Therapy Thoughts: How To Normalize Talking About Grief & Loss

Dr. Brenda Lloyd Jones from the University of Oklahoma joined News On 6 to talk about your questions about therapy, communication, and mental health. This week's discussion was prompted by a question from viewer Kay, who experiences monthly grief from losing people she knows and feels the need to talk about it.

Thursday, October 24th 2024, 4:55 pm

By: News On 6


Dr. Brenda Lloyd Jones from the University of Oklahoma joined News On 6 to talk about your questions about therapy, communication, and mental health.

This week's discussion was prompted by a question from viewer Kay, who experiences monthly grief from losing people she knows and feels the need to talk about it.

"I experience grief each month from losing someone I know and feel the need to talk about it. Will we ever normalize conversations about death?"

Defining Grief

Dr. Brenda Lloyd-Jones began by explaining the nature of grief.

"Grief is the emotional response to loss, and it can include pain, sadness and certainly disappointment."

She emphasized the need to include discussions about death in our everyday conversations, as it is a natural part of the life cycle.

"One way to normalize talking about death is about including it in our conversations if we understand, and we know from studies that death is a part of the life cycle," said Dr. Lloyd-Jones.

Celebrating the End of Life

Dr. Lloyd-Jones suggests that just as we celebrate the birth of a child, we should also celebrate the end of life. She noted that more people are creating programs for their end-of-life celebrations, specifying their preferences for music, colors, and other details.

"We are finding is that people are celebrating their end of life, and they are actually putting together programs. I want this sung at my end-of-life celebration. I want these kinds of balloons, these colors, and I think that's healthy and certainly necessary," she explained.

Embracing Emotions

Stacia added that these celebrations encourage people to focus on the life lived rather than being sad about the death. Dr. Lloyd-Jones agreed, emphasizing the importance of openly expressing emotions, whether it's weeping from missing someone or laughing at their memories.

"It's okay to express emotions openly, such as weeping because of missing someone or laughing at their memories," said Dr.
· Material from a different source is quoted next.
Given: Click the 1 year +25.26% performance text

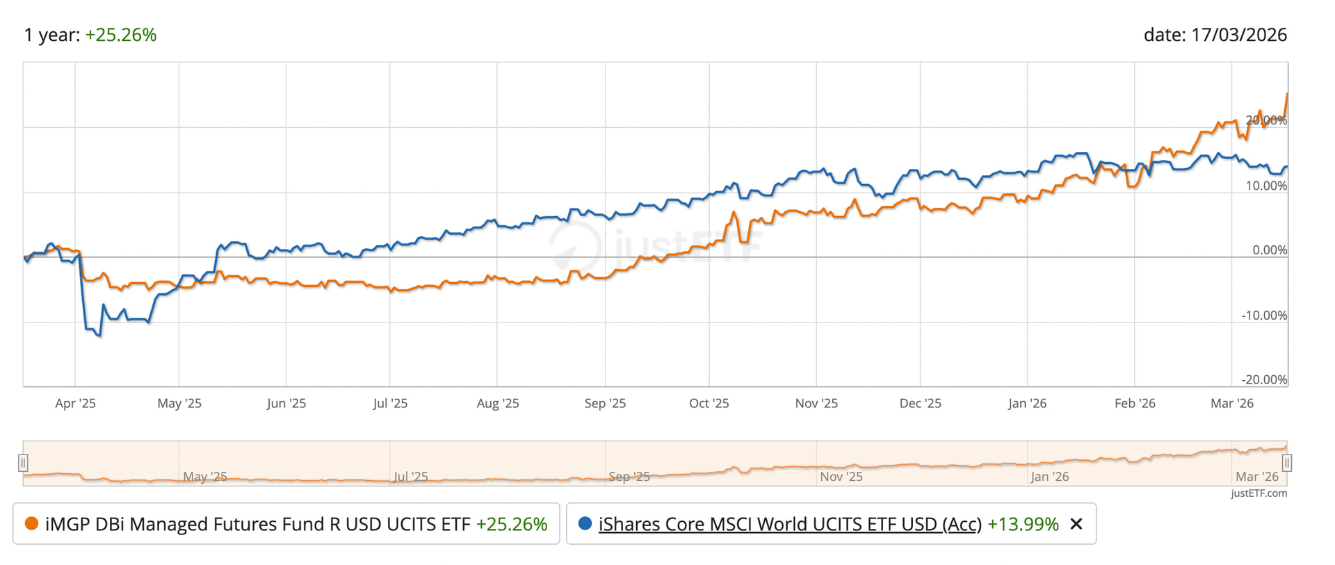Looking at the screenshot, I should (90, 35).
Lloyd-Jones. "Acknowledging both the pain and the joy associated with loss helps normalize the process of life and death."

Conclusion

The discussion highlighted the need to normalize conversations about grief and loss, and to celebrate the lives of loved ones who have passed away. By incorporating these discussions into our daily lives and embracing the full range of emotions, we can better navigate the natural cycle of life and death.